— Records provided —
______
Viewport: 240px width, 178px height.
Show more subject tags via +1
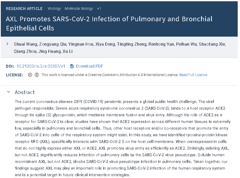click(x=99, y=8)
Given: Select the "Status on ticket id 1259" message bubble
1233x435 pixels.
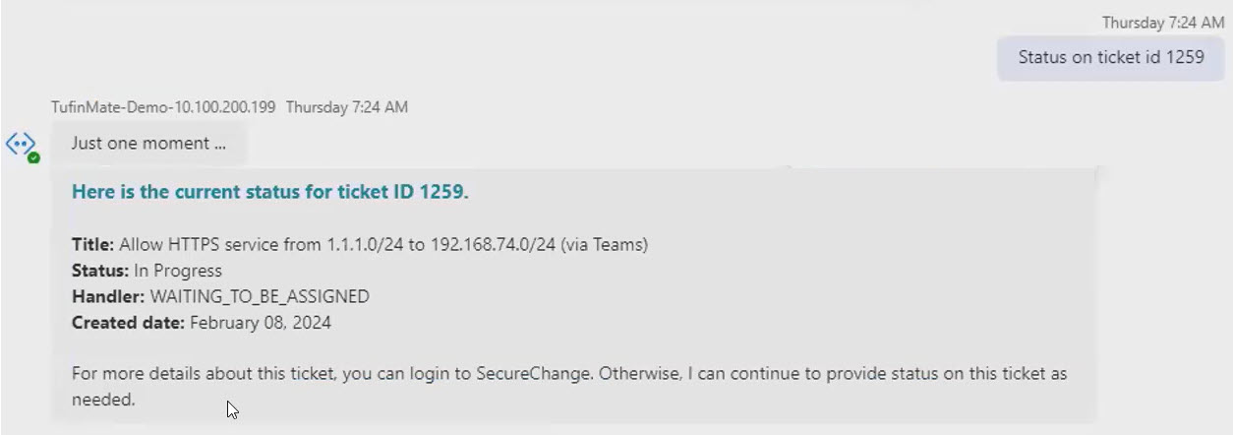Looking at the screenshot, I should [1110, 57].
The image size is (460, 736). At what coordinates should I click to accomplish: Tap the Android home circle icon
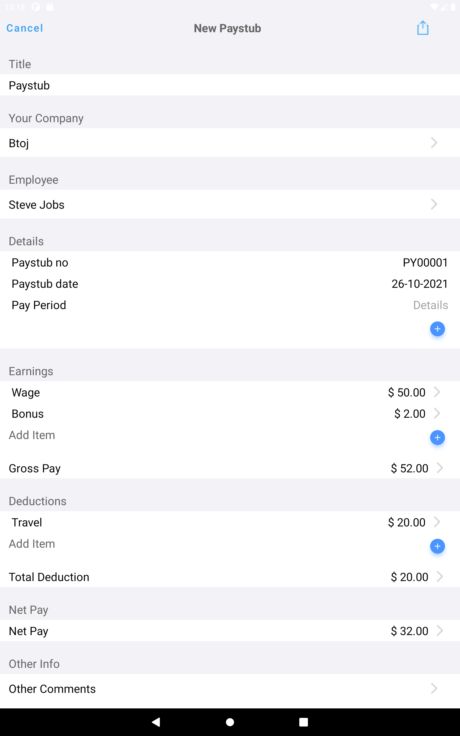tap(230, 722)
______
Your copy should hold only the lines from the line with "The image size" through the end of the data above, both ends included, transcribed exactly and without pictures.

The image size is (460, 736). At what coordinates should I click to accomplish: Tap the Android home circle icon
tap(230, 722)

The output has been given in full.